++++ PASSAGE ++++
# TTA - TTA Holdings



## System (25 March 2015)

TTA Holdings Limited (TTA) is the holding company of TEAC Australia engaged in the distribution of TEAC branded audio and visual consumer electronics products in Australia. TEAC's head office is located in Thomastown, Victoria.

http://www.ttaholdings.com.au


----------



## greggles (23 June 2021)

TTA on the road back to profitability? This is ordinarily a very thinly traded stock but today it has blown up with the share price jumping 125% to 5.4c on what is abnormally high volume for the company. In response to an ASX Price Query issued earlier today, the company said the following:



> As announced in the Company’s Appendix 4C and Quarterly Activities Report (lodged 30 April 2021) and more recently the Preliminary Accounts for the year ended 31 March 2021 (lodged 31 May 2021), the Company has reported a strong uplift in sales, with the net operating loss (excluding the one-off gain of $1.0m from sale of the Company’s Thomastown site) for the year of $0.19m, a significant improvement from the corresponding year (2020: $2.7m loss).  This improvement has been driven by strong sales growth over the period, a continued focus on operating cost efficiencies and shift in sales mix to higher margin products.  Barring any unforeseen circumstances, the Company is cautiously optimistic it remains on track to generate positive cashflows from operations in coming periods.




While I accept what the company says, I only have one question in relation to it. The Preliminary Accounts were announced to the market on 31 May 2021. Why then did it take three weeks for the buying we saw today to start? One would think that it would have started much closer to the date of the announcement of the Company's financials.  The improvement in the financial results was apparent right away.


----------
++++ SOURCE EXCERPT ++++
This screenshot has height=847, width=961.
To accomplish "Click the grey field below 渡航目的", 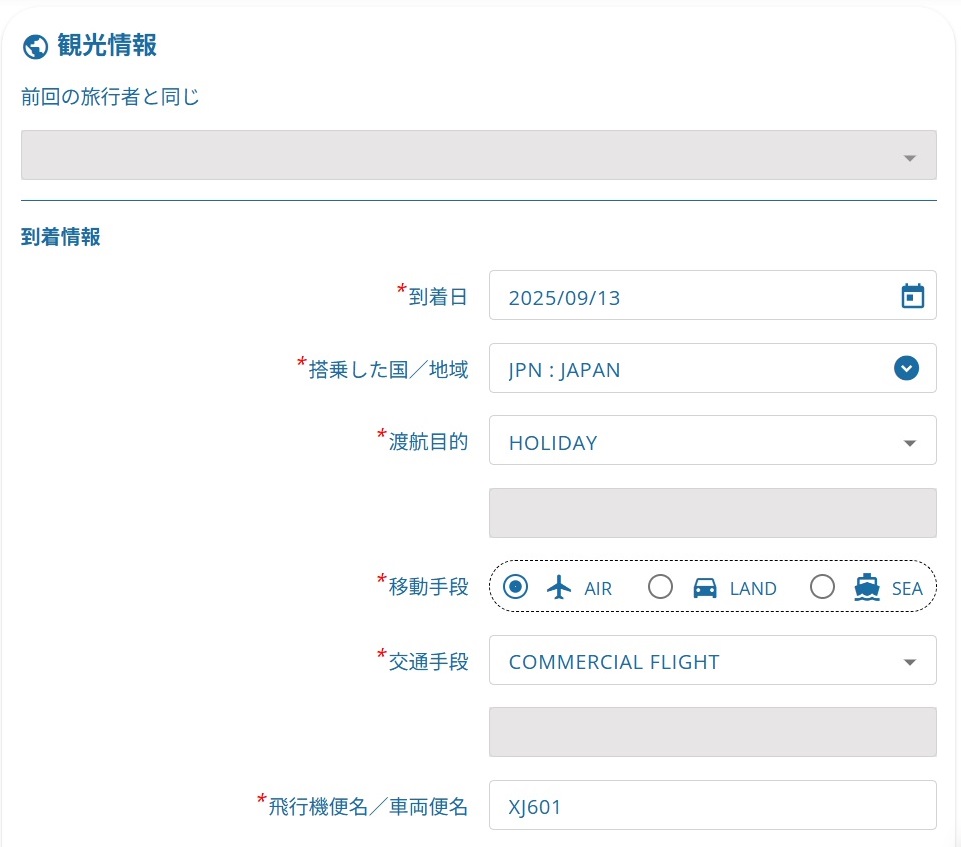I will 712,513.

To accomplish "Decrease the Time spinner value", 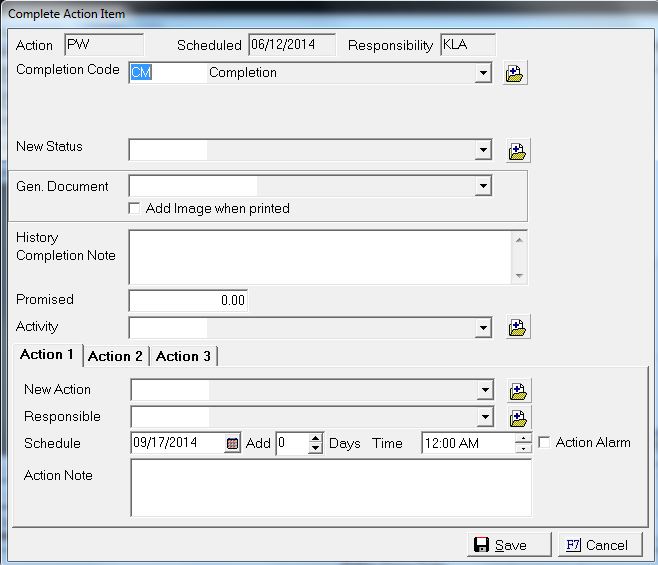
++++
# [ACTIONS TO TAKE]
[1] Copy the stretch of the TTA Holdings thread from "While I accept" through "apparent right away.", replacing "three weeks" with "two weeks".
[2] According to the TTA Holdings thread, where is TEAC's head office located?

# [EXPECTED RESPONSES]
[1]
While I accept what the company says, I only have one question in relation to it. The Preliminary Accounts were announced to the market on 31 May 2021. Why then did it take two weeks for the buying we saw today to start? One would think that it would have started much closer to the date of the announcement of the Company's financials.  The improvement in the financial results was apparent right away.

[2] Thomastown, Victoria.